| Written exercise |
Extend the passage below on generating a drivable 3D character, starting right after its description of Step 103.

| Selected passage |
◆ ◆ ◆ ◆
BRIEF DESCRIPTION OF THE DRAWINGS

The drawings are used for better understanding the present solution and do not constitute a limitation of the present disclosure. In the drawings,

FIG. 1 is a flow chart of a method for generating a drivable 3D character according to a first embodiment of the present disclosure;

FIG. 2 is a flow chart of a method for generating a drivable 3D character according to a second embodiment of the present disclosure;

FIG. 3 is a schematic diagram of a 3D human body animation according to the present disclosure;

FIG. 4 is a schematic structural diagram of an apparatus 400 for generating a drivable 3D character according to an embodiment of the present disclosure; and

FIG. 5 shows a schematic block diagram of an exemplary electronic device 500 which may be configured to implement the embodiment of the present disclosure.

DETAILED DESCRIPTION OF EMBODIMENTS

The following part will illustrate exemplary embodiments of the present disclosure with reference to the drawings, including various details of the embodiments of the present disclosure for a better understanding. The embodiments should be regarded only as exemplary ones. Therefore, those skilled in the art should appreciate that various changes or modifications can be made with respect to the embodiments described herein without departing from the scope and spirit of the present disclosure. Similarly, for clarity and conciseness, the descriptions of the known functions and structures are omitted in the descriptions below.

In addition, it should be understood that the term “and/or” only describes an association relationship between associated objects, and indicates that three relationships may exist. For example, A and/or B may indicate three cases: only A exists; both A and B exist; and only B exists. In addition, in this specification, the symbol “I” generally indicates that associated objects have a relationship of “or”.

FIG. 1 is a flow chart of a method for generating a drivable 3D character according to a first embodiment of the present disclosure. As shown in FIG. 1, the method includes the following implementation steps:

- Step 101: acquiring a 3D human body mesh model corresponding to a to-be-processed 2D image.
- Step 102: performing a skeleton embedding operation on the 3D human body mesh model.
- Step 103: performing a skin binding operation on the 3D human body mesh model after the skeleton embedding operation to obtain a drivable 3D human body mesh model.
◆ ◆ ◆ ◆
Extracted items:

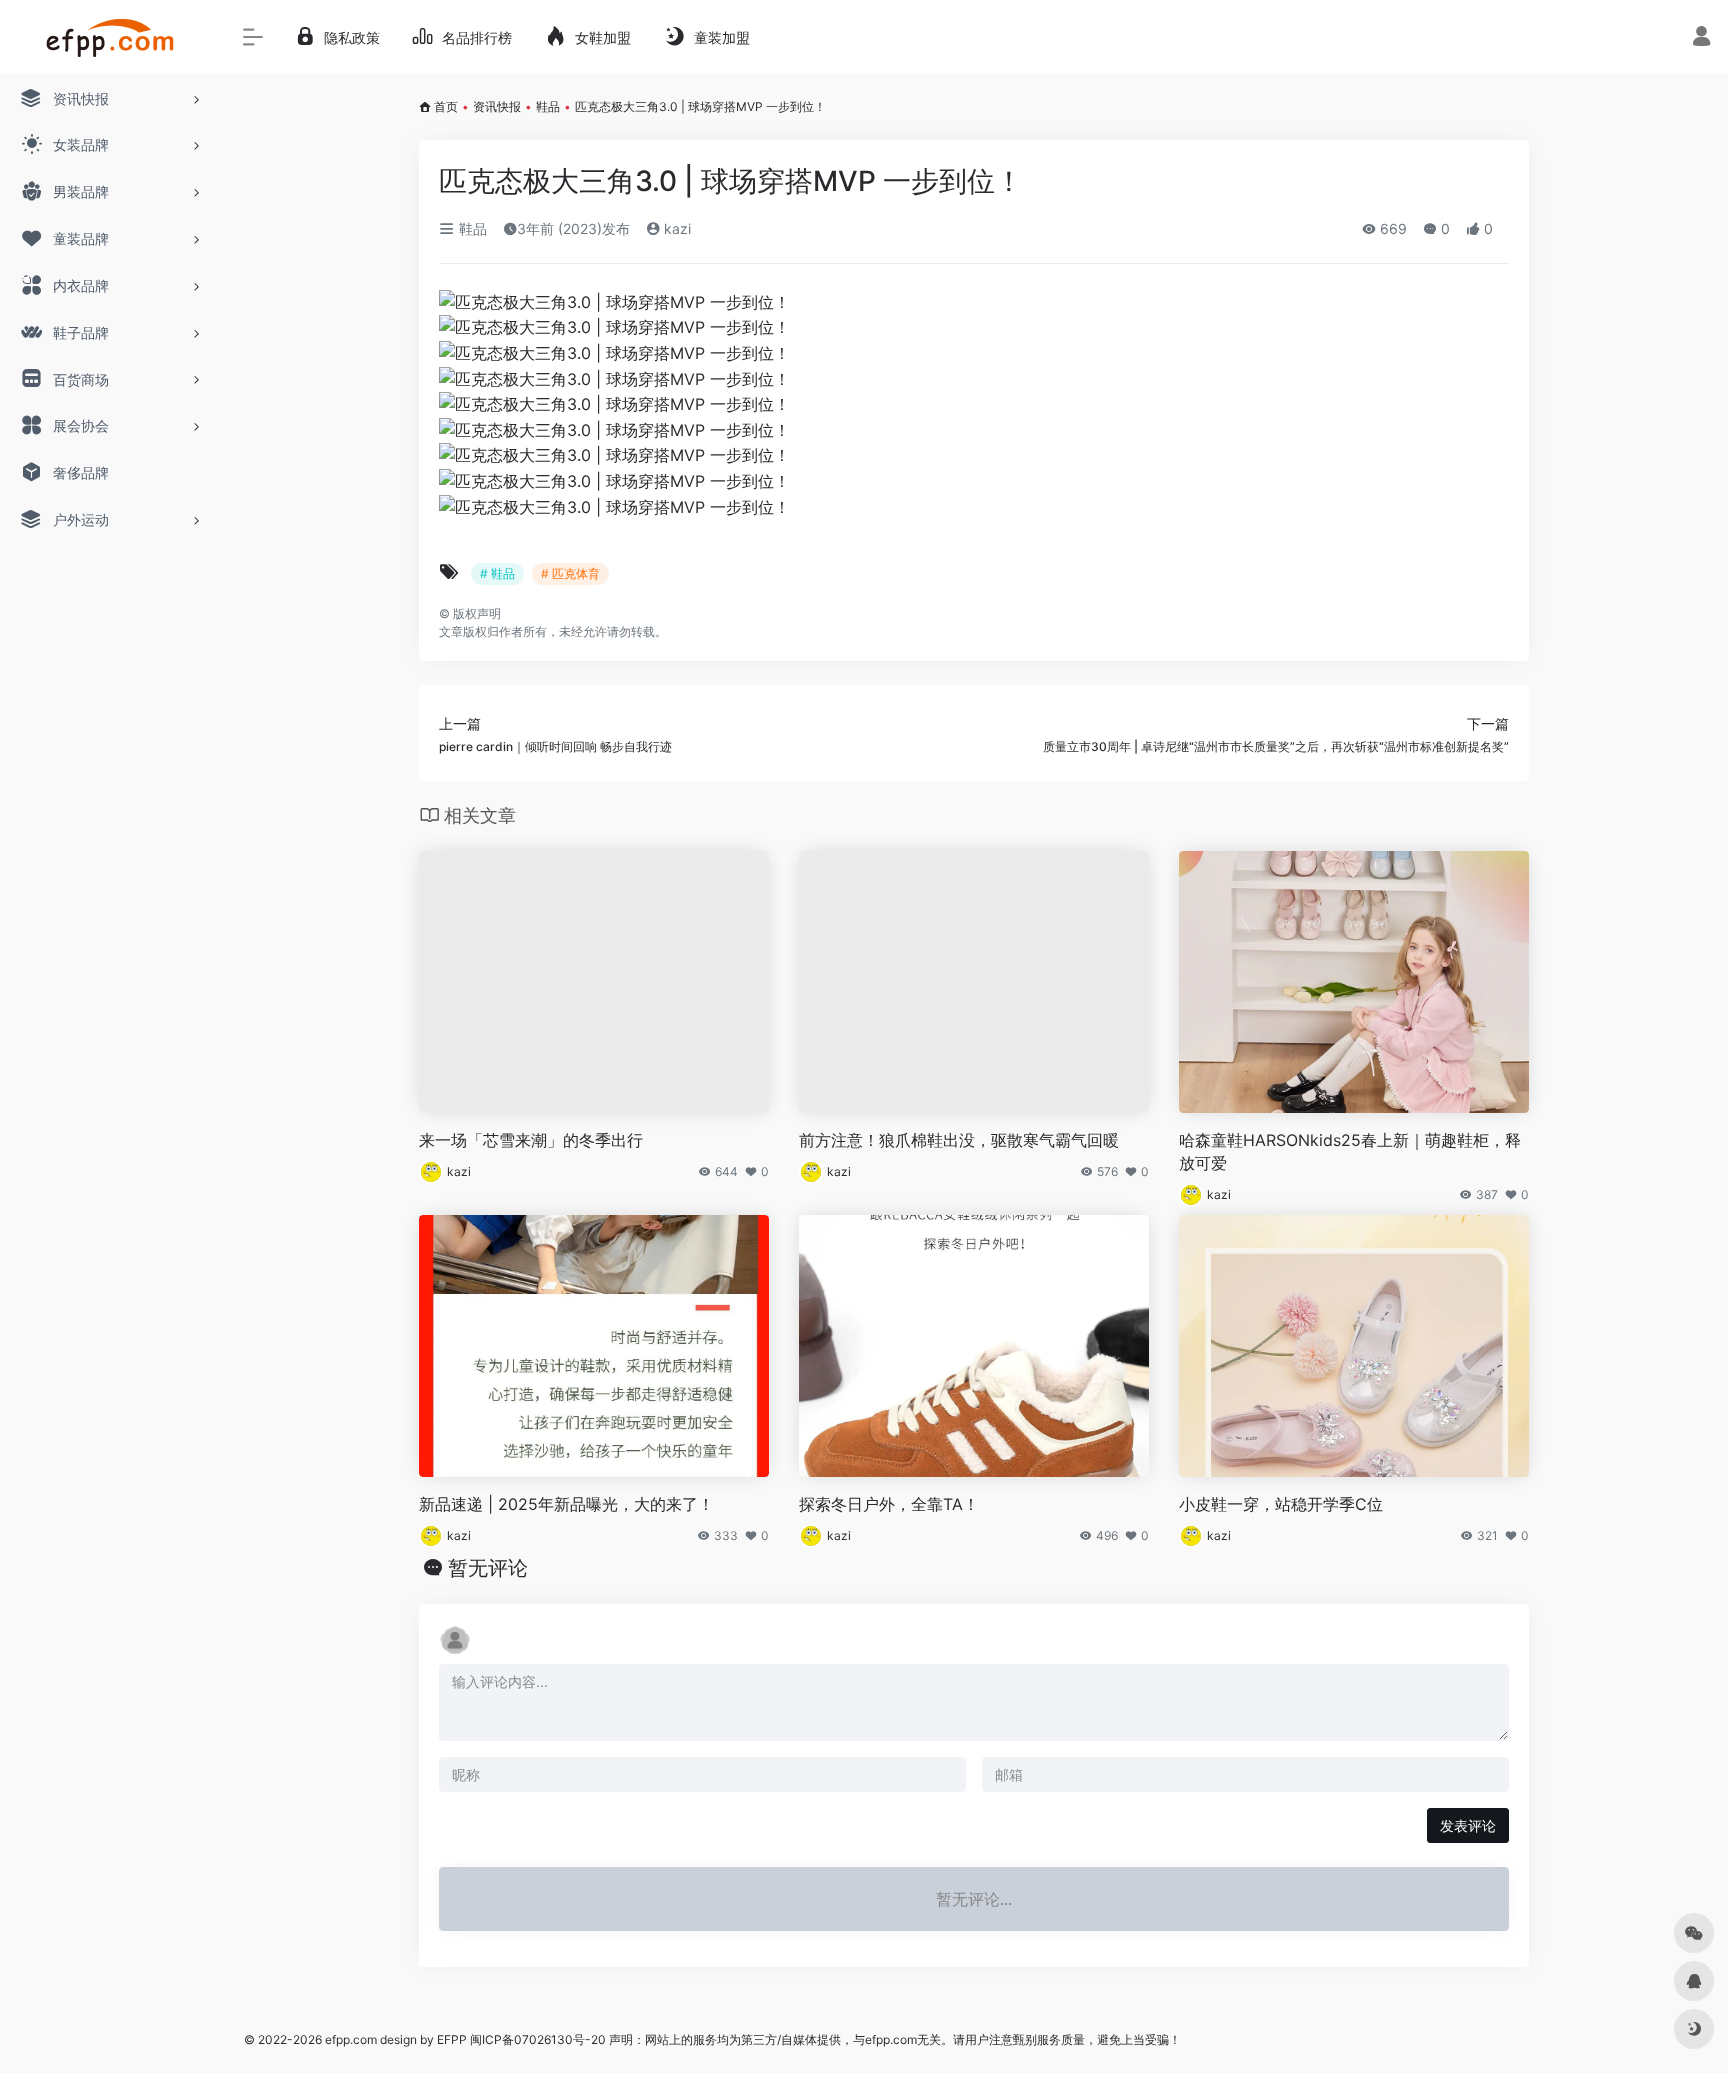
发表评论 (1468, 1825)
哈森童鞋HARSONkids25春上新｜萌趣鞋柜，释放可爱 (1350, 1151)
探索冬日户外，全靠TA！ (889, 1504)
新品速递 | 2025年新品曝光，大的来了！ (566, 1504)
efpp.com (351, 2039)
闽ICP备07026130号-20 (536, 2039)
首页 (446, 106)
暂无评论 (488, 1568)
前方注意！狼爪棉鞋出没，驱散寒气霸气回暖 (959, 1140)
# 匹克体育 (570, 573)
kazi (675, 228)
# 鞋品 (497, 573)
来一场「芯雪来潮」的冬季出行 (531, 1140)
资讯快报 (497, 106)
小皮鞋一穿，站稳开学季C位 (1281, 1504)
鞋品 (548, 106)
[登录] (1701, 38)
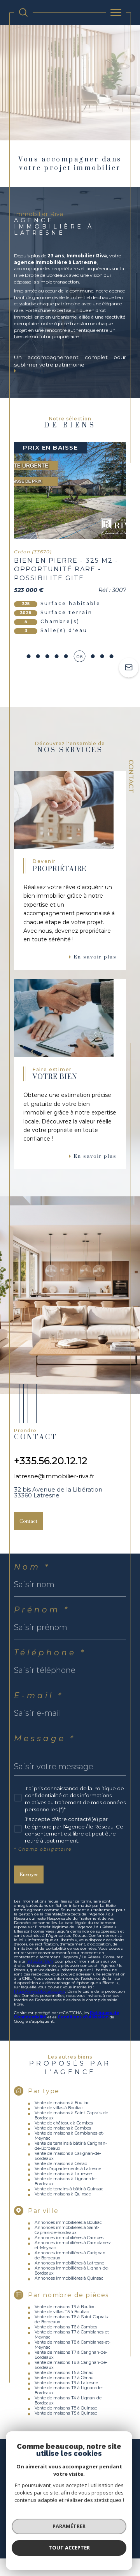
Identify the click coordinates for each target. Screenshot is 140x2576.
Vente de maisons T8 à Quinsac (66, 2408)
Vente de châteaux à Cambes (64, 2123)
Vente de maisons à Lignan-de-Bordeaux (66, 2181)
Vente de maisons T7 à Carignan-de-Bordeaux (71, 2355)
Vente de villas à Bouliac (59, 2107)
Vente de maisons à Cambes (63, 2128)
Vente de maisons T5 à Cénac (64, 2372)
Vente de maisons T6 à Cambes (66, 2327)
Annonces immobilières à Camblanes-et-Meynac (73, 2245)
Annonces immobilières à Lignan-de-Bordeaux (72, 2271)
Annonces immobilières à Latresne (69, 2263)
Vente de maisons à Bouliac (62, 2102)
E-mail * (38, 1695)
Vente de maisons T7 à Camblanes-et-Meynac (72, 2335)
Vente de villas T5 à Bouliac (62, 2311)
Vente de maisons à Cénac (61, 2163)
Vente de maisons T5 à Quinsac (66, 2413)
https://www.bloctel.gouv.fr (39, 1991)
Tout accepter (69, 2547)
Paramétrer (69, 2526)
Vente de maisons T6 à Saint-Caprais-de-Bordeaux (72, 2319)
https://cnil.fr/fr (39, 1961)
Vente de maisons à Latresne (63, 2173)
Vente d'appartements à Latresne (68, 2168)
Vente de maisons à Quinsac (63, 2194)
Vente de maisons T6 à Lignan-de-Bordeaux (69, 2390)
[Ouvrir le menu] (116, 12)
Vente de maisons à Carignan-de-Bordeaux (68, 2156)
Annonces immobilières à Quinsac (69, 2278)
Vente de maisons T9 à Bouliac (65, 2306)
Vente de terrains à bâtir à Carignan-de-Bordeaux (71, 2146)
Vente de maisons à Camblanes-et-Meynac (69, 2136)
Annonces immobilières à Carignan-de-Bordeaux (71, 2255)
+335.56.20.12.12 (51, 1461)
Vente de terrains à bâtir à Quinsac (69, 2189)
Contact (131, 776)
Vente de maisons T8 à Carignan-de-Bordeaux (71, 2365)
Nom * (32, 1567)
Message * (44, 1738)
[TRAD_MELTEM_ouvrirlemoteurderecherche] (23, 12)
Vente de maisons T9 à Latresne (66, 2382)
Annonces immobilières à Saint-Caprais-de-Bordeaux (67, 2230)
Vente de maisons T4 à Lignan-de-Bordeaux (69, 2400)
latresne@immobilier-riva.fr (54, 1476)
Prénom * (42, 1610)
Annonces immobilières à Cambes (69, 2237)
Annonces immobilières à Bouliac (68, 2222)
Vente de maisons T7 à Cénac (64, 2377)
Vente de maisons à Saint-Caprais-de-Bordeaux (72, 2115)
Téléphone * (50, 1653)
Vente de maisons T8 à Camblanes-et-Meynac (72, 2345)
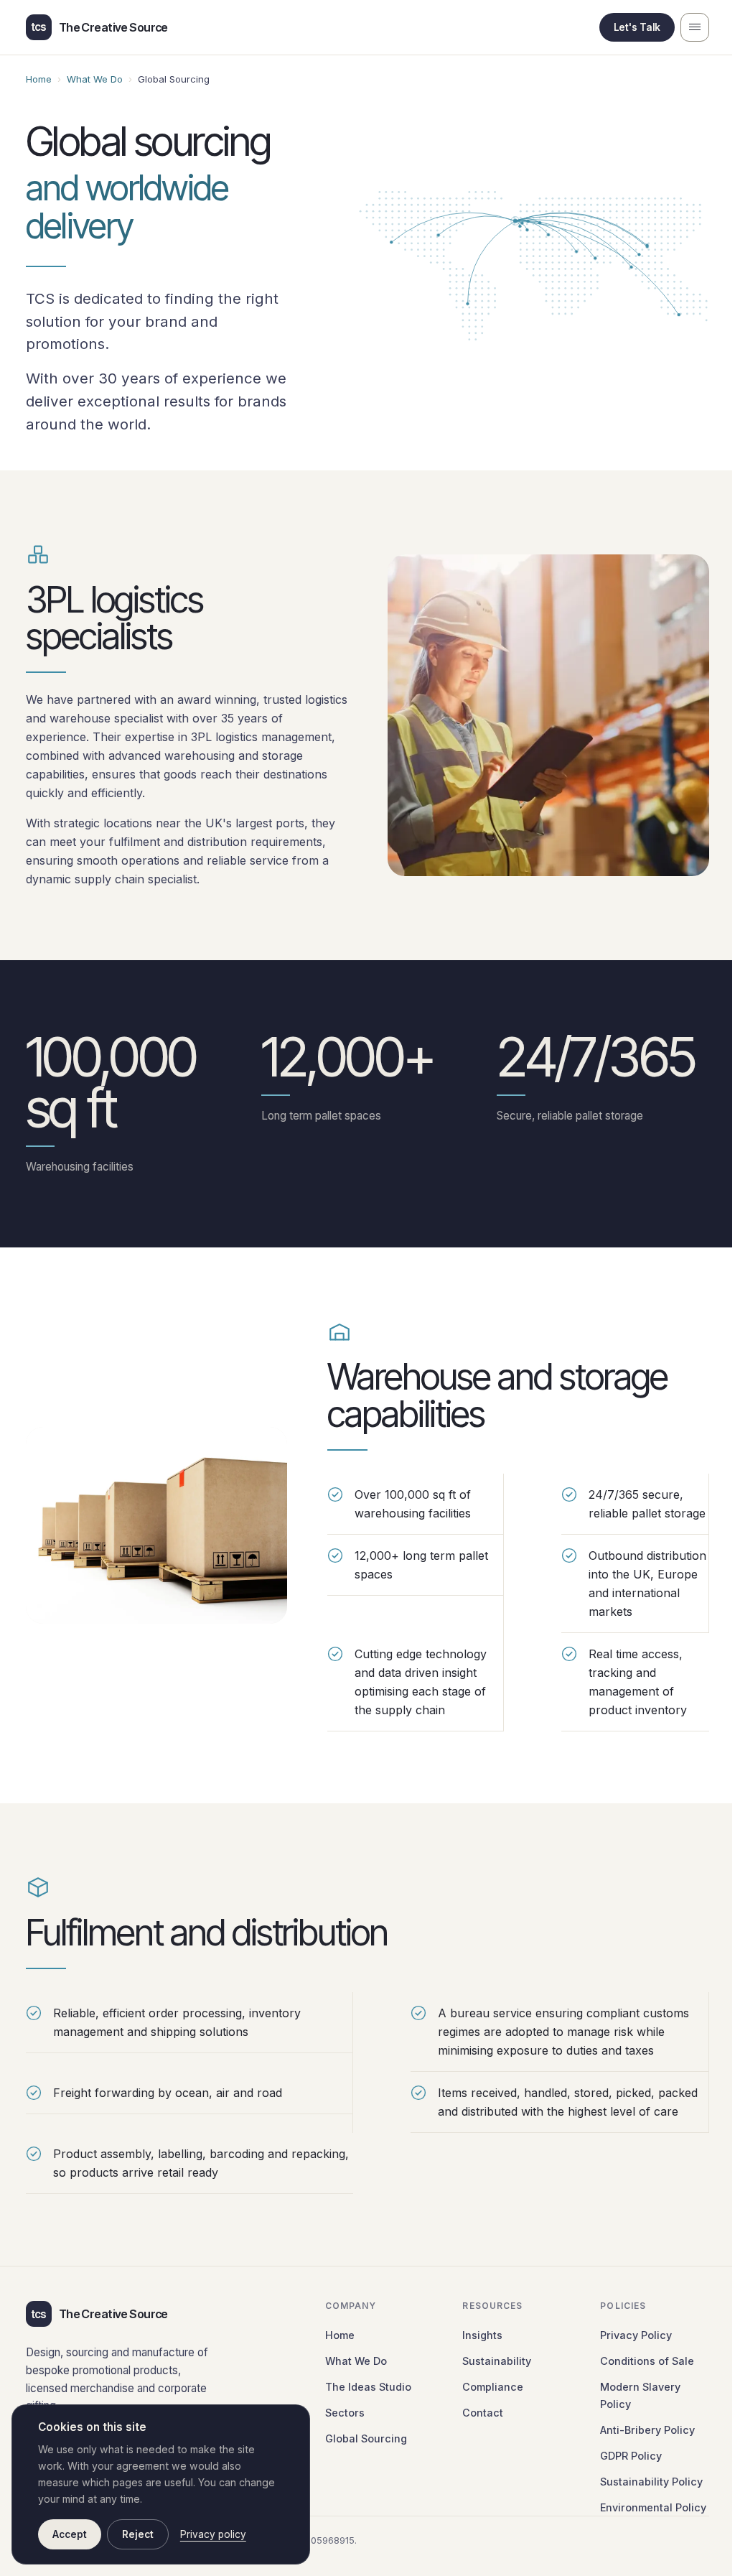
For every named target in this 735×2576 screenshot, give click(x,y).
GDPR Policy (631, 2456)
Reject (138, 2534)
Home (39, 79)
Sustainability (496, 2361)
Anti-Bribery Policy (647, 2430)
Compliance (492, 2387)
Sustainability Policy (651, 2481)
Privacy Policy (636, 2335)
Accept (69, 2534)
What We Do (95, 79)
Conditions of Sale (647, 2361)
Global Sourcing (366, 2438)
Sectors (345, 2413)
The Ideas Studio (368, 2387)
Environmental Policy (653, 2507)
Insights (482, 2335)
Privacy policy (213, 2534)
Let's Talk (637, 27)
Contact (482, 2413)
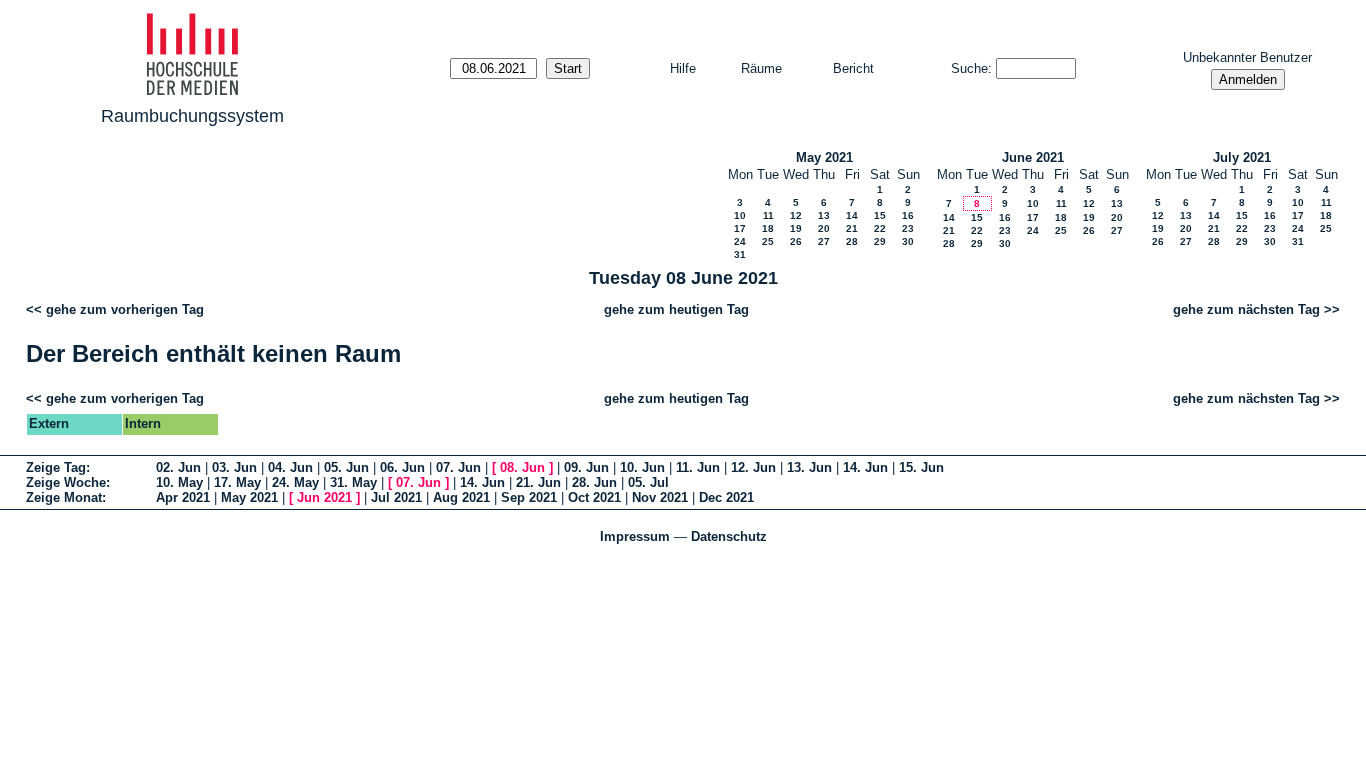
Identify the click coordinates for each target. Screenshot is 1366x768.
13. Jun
◆ ◆ ◆ ◆
| Result |
In the solution according to the above method embodiment, the 3D human body mesh model corresponding to the to-be-processed 2D image may be acquired, and then, the skeleton embedding operation and the skin binding operation may be sequentially performed on the acquired 3D human body mesh model, so as to obtain the drivable 3D human body mesh model, instead of directly using a pre-trained network model to generate a drivable 3D human body mesh model in an existing method, thereby reducing consumed resources, or the like.

A method for acquiring the 3D human body mesh model corresponding to the to-be-processed 2D image is not limited. For example, an algorithm, such as a pixel-aligned implicit function (PIFu), a multi-level pixel-aligned implicit function for high-resolution 3D human digitization (PIFuHD), or the like, may be used to obtain the 3D human body mesh model corresponding to the to-be-processed 2D image, such as a 3D human body mesh model including about 200,000 vertexes and 400,000 facets.

The obtained 3D human body mesh model may be directly subjected to subsequent processing, for example, the skeleton embedding operation, or the like. In some embodiments, the obtained 3D human body mesh model may be down-sampled, and then, the down-sampled 3D human body mesh model may be subjected to the skeleton embedding operation, or the like.

Through the down-sampling operation, the 3D human body mesh model with fewer vertexes and facets may be obtained, thereby reducing the time required for subsequent processing operations and improving a processing efficiency, or the like.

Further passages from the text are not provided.